• _EXTRAIT CITÉ_
──────────────────────────────
Les ravisseurs de natures humaines

L’atelier de théâtre crtéonnais a donné « L’expérience » de Serge Jochum au centre culturel Les Arcades… Une oeuvre certes comique mais terriblement réaliste !

Dans le fond la seule que les extra-terrestres auraient pu, vraiment sans déception, téléporter dans leur « huis clos » pour une sélection d’humains en observation sociale c’est Marguerite. Cette « belle » aux yeux clairs, sapée en « noir et blanc » très branché, douce sous la caresse et en plus peu encline à se plaindre de son sort, revient sans cesse dans la pièce de Serge Jochum. Elle bénéficie de l’amour vache de Marthe Valier car elle rythme, avec ses sœurs, sa vie très éprouvante mais dans le fond paisible de fermière. Cette brave paysanne débarque la première dans cette « cage » où n’existent plus de repères matériels et temporels. Impossible pour elle de trouver le chemin du retour vers la réalité dont elle apprécie les qualités que justement parce qu’elle en est privée. Marthe, comme tous les autres hominidés capturés dans la jungle d’une société parcellisée, ne saura jamais qu’elle est en fait l’innocente victime d’une expérience menée par des « ravisseurs » venus de l’espace ! Ils souhaitent, un peu comme le feraient des entomologistes, observer la manière dont vivent ensemble des terrestres n’ayant rien pour être extra !

A chaque arrivée d’une « capture » imprévisible dans ce bocal étanche, la situation va donc se compliquer provoquant quiproquos ou querelles intestines, illustrant en fait le principe « sartrien » voulant que « l’enfer ce soit les autres » . Et ce d’autant plus facilement que rien ne peut les rassembler tant ils viennent de milieux différents et possèdent des lignes de vie sans points communs. Une vraie revue d’un société où l’on constate que les idées reçues, les croyances absurdes, les préoccupations matérialistes, sont inconciliables. Aucune référence métaphysique mais beaucoup d’humour, de situations cocasses dans cette confrontation bourrée d’humour et de moment d’un belle drôlerie. Les « grains de sel », déposés par les autres sur les plaies de ce que chacune ou chacun croit être des préoccupations individuelles essentielles, fondent vite devant la privation de liberté et surtout le doute né du caractère inexplicable de leur téléportation.
──────────────────────────────
• _EXERCICE 1_
Reproduisez à l'identique, s'il vous plaît, les lignes des enregistrements en commençant à celle qui contient « info@cloudninecare.com (128, 1531) » et en vous arrêtant après celle qui contient « [Go to whatsapp] (1232, 1812) ».
Les enregistrements n'ont aucun lien avec l'extrait.

• _DONNÉES À TRAITER_
──────────────────────────────
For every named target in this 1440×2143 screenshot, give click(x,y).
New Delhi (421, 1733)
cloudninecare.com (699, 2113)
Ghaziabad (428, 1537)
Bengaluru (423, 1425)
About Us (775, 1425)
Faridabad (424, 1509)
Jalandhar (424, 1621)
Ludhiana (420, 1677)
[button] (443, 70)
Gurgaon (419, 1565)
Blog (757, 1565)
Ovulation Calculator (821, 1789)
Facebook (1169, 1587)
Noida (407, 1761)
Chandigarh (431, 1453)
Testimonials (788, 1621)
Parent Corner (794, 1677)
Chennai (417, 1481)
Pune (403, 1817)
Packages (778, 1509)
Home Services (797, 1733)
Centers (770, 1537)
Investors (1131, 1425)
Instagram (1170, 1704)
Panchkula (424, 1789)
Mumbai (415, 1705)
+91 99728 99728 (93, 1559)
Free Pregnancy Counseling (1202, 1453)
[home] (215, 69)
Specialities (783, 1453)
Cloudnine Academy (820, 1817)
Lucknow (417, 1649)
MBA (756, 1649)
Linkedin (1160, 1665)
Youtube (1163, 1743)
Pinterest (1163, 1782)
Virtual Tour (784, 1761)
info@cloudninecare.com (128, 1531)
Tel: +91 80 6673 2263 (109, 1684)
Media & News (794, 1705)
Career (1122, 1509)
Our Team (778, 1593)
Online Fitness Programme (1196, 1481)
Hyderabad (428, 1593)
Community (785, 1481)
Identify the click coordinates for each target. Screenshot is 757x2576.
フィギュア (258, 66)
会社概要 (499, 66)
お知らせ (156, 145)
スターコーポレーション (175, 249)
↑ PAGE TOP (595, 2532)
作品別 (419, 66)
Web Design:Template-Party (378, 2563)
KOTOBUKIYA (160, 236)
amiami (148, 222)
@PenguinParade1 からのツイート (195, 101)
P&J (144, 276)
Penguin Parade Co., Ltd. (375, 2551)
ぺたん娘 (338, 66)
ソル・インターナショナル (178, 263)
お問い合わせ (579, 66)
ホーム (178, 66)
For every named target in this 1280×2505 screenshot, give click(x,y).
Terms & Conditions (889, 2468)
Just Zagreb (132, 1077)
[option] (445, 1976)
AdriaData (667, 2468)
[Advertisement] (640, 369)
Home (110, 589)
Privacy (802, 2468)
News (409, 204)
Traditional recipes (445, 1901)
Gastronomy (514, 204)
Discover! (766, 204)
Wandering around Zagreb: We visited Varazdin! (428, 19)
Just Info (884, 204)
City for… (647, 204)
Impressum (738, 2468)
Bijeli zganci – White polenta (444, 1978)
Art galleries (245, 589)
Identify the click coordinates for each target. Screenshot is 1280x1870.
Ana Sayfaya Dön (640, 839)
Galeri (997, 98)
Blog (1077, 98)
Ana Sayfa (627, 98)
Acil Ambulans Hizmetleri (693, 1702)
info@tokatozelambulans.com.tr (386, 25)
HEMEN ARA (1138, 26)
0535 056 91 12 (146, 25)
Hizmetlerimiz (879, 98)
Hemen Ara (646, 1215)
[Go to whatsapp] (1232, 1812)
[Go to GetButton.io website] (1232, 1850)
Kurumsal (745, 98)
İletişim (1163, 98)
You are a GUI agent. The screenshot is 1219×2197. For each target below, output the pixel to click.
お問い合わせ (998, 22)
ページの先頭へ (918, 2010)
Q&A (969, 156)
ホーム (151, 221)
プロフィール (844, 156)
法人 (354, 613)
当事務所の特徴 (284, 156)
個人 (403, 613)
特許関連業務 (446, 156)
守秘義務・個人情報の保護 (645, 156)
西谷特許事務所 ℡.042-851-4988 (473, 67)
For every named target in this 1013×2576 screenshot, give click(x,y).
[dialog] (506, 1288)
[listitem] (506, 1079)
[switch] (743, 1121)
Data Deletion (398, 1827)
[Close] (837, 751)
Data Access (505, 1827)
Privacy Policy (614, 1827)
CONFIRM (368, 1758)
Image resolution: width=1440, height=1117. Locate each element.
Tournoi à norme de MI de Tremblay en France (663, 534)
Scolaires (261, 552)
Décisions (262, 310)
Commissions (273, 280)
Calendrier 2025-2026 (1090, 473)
──────────────────────────────
• _EXERCICE 2_
Transcrivez sans rien changer le passage de l'extrait sur la pièce « L'expérience » qui commence aux mots « Les ravisseurs de » et s'arrête après les mots « terriblement réaliste ! ».

• _RÉPONSE 1_
info@cloudninecare.com (128, 1531)
Tel: +91 80 6673 2263 (109, 1684)
Media & News (794, 1705)
Career (1122, 1509)
Our Team (778, 1593)
Online Fitness Programme (1196, 1481)
Hyderabad (428, 1593)
Community (785, 1481)
Identify the click coordinates for each target. Screenshot is 757x2576.
フィギュア (258, 66)
会社概要 (499, 66)
お知らせ (156, 145)
スターコーポレーション (175, 249)
↑ PAGE TOP (595, 2532)
作品別 (419, 66)
Web Design:Template-Party (378, 2563)
KOTOBUKIYA (160, 236)
amiami (148, 222)
@PenguinParade1 からのツイート (195, 101)
P&J (144, 276)
Penguin Parade Co., Ltd. (375, 2551)
ぺたん娘 (338, 66)
ソル・インターナショナル (178, 263)
お問い合わせ (579, 66)
ホーム (178, 66)
For every named target in this 1280×2505 screenshot, give click(x,y).
Terms & Conditions (889, 2468)
Just Zagreb (132, 1077)
[option] (445, 1976)
AdriaData (667, 2468)
[Advertisement] (640, 369)
Home (110, 589)
Privacy (802, 2468)
News (409, 204)
Traditional recipes (445, 1901)
Gastronomy (514, 204)
Discover! (766, 204)
Wandering around Zagreb: We visited Varazdin! (428, 19)
Just Info (884, 204)
City for… (647, 204)
Impressum (738, 2468)
Bijeli zganci – White polenta (444, 1978)
Art galleries (245, 589)
Identify the click coordinates for each target. Screenshot is 1280x1870.
Ana Sayfaya Dön (640, 839)
Galeri (997, 98)
Blog (1077, 98)
Ana Sayfa (627, 98)
Acil Ambulans Hizmetleri (693, 1702)
info@tokatozelambulans.com.tr (386, 25)
HEMEN ARA (1138, 26)
0535 056 91 12 (146, 25)
Hizmetlerimiz (879, 98)
Hemen Ara (646, 1215)
[Go to whatsapp] (1232, 1812)

• _RÉPONSE 2_
Les ravisseurs de natures humaines

L’atelier de théâtre crtéonnais a donné « L’expérience » de Serge Jochum au centre culturel Les Arcades… Une oeuvre certes comique mais terriblement réaliste !